Toni Morrison

Paradies

Roman
Cover: Paradies
Rowohlt Verlag, Reinbek 1999
ISBN 9783498005979
Gebunden, 495 Seiten, 23,01 EUR

Klappentext

Die Bewohner von Ruby, einem kleinen Städtchen in Oklahoma, bilden eine verschworene Gemeinschaft. Die Nachkommen ehemaliger Sklaven schotten sich seit hundert Jahren durch religiöse Prinzipien und rassische Reinheitsgesetzte von der Außenwelt ab. Doch eines Tages zieht die Sünde ein: fünf Frauen, eine idealistische, lebensfrohe Schar von Menschen weißer und schwarzer Hautfarbe, die vor schlimmen Schicksalen geflohen sind.

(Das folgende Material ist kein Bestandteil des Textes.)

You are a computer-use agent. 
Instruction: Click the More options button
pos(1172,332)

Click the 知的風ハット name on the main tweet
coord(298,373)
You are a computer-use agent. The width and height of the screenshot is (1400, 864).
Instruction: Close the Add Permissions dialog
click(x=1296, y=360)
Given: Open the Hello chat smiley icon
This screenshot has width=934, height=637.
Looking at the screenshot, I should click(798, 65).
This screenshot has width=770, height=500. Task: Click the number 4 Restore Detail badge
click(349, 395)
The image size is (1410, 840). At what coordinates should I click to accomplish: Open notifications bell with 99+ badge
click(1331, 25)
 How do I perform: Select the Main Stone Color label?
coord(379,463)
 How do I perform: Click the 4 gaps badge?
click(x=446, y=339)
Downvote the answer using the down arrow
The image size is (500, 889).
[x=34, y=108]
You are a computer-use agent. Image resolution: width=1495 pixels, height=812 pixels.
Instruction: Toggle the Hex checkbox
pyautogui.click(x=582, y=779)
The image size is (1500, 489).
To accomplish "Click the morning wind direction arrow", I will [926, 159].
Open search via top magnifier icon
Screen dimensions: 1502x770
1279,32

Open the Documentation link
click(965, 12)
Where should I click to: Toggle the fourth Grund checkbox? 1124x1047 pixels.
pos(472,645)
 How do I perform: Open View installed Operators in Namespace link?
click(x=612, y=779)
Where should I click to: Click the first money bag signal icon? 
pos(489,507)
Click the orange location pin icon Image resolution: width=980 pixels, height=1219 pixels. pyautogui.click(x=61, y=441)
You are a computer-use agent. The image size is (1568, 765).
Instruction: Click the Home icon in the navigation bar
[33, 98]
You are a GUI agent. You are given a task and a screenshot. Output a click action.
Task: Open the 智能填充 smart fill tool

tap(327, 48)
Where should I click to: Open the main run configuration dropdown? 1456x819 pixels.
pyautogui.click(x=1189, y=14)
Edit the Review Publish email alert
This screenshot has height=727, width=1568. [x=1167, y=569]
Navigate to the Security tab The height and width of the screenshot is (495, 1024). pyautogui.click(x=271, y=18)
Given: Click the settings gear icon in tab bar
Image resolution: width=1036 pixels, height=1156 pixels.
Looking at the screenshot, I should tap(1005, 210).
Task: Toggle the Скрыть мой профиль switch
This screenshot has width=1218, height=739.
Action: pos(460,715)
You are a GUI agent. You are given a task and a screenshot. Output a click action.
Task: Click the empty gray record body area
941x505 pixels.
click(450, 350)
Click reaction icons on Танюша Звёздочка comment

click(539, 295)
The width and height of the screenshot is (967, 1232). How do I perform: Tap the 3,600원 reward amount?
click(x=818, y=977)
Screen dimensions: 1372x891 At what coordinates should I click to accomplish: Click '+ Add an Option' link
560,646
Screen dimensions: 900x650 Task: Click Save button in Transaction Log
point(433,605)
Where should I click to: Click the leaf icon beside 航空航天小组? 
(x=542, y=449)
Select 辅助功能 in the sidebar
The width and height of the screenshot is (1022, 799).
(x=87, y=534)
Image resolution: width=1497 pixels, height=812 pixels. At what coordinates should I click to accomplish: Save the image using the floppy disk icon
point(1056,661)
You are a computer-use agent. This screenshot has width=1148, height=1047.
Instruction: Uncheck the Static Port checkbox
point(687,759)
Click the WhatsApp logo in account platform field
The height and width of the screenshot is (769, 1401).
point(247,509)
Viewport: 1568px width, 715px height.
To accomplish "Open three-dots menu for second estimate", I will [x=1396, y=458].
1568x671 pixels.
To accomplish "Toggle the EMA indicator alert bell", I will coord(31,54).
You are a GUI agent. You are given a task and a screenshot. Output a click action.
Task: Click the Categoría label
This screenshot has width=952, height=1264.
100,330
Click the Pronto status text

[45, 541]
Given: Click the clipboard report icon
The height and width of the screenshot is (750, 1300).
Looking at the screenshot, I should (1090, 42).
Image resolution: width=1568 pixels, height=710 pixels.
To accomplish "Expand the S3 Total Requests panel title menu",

Rezensionsnotiz zu Die Zeit, 14.10.1999

Susanne Meyer hat sich offensichtlich richtig über dieses Buch geärgert und wird entsprechend ungnädig: "In den Vordergrund drängt sich der Eindruck, jemand habe vor allem ein wichtiges Buch schreiben wollen", meint sie. Und weil so viele endgültige Dinge wie Leben und Sterben besprochen werden, lässt Morrison laut Meyer Figuren auf- und wieder abtreten wie am Fließband. Dabei müssen sie viel Ernsthaftigkeit mit sich schleppen, bleiben aber ziemlich flach. Allein an Morrisons Sprache lässt Meyer ein gutes Haar. Wie in früheren Romanen entwerfe Morrison auch in "Paradies" packende Sätze und phantastische Bilder. Der Übersetzer Thomas Pilz hat laut Meyer gute Arbeit geleistet und den Rhythmus des schwarzen Englischen ins Deutsche gekitzelt. Ohne Morrisons Sprachgewalt, so Meyer, wäre "Paradies" ein trauriges Buch geworden: "Traurig, weil eine große Autorin sich so viel vorgenommen hat, dass sie daran scheitern musste."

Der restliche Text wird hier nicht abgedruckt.